_Dataset records_.

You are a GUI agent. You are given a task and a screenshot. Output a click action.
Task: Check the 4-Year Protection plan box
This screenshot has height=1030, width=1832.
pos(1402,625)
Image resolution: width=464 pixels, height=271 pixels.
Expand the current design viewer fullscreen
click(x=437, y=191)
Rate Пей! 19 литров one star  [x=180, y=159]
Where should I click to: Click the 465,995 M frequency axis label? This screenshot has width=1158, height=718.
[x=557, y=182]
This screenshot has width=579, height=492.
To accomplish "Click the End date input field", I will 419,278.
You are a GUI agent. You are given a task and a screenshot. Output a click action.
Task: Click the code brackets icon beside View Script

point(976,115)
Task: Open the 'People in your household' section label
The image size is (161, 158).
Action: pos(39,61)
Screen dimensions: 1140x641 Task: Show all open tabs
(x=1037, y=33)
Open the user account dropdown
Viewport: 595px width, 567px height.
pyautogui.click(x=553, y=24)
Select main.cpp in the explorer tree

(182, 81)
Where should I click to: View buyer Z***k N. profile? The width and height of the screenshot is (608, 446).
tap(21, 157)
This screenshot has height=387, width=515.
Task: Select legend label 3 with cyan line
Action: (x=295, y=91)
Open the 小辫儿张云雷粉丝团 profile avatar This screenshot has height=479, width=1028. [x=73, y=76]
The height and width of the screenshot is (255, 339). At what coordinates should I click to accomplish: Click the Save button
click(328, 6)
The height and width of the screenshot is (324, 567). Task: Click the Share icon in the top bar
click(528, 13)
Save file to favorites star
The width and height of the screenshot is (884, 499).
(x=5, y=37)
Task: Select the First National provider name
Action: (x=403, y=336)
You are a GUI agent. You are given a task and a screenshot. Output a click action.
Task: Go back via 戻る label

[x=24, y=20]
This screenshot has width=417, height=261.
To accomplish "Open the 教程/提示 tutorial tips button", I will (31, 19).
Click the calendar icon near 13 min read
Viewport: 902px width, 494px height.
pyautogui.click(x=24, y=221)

_Challenge_.
Rewrite the records above, replacing every "GUI agent" with "interface agent" and leaving everything else as it is.

_Solution for this exercise_.
You are a interface agent. You are given a task and a screenshot. Output a click action.
Task: Check the 4-Year Protection plan box
This screenshot has height=1030, width=1832.
pos(1402,625)
Image resolution: width=464 pixels, height=271 pixels.
Expand the current design viewer fullscreen
click(x=437, y=191)
Rate Пей! 19 литров one star  [x=180, y=159]
Where should I click to: Click the 465,995 M frequency axis label? This screenshot has width=1158, height=718.
[x=557, y=182]
This screenshot has width=579, height=492.
To accomplish "Click the End date input field", I will 419,278.
You are a interface agent. You are given a task and a screenshot. Output a click action.
Task: Click the code brackets icon beside View Script

point(976,115)
Task: Open the 'People in your household' section label
The image size is (161, 158).
Action: pos(39,61)
Screen dimensions: 1140x641 Task: Show all open tabs
(x=1037, y=33)
Open the user account dropdown
Viewport: 595px width, 567px height.
pyautogui.click(x=553, y=24)
Select main.cpp in the explorer tree

(182, 81)
Where should I click to: View buyer Z***k N. profile? The width and height of the screenshot is (608, 446).
tap(21, 157)
This screenshot has height=387, width=515.
Task: Select legend label 3 with cyan line
Action: (x=295, y=91)
Open the 小辫儿张云雷粉丝团 profile avatar This screenshot has height=479, width=1028. [x=73, y=76]
The height and width of the screenshot is (255, 339). At what coordinates should I click to accomplish: Click the Save button
click(328, 6)
The height and width of the screenshot is (324, 567). Task: Click the Share icon in the top bar
click(528, 13)
Save file to favorites star
The width and height of the screenshot is (884, 499).
(x=5, y=37)
Task: Select the First National provider name
Action: (x=403, y=336)
You are a interface agent. You are given a task and a screenshot. Output a click action.
Task: Go back via 戻る label

[x=24, y=20]
This screenshot has width=417, height=261.
To accomplish "Open the 教程/提示 tutorial tips button", I will (31, 19).
Click the calendar icon near 13 min read
Viewport: 902px width, 494px height.
pyautogui.click(x=24, y=221)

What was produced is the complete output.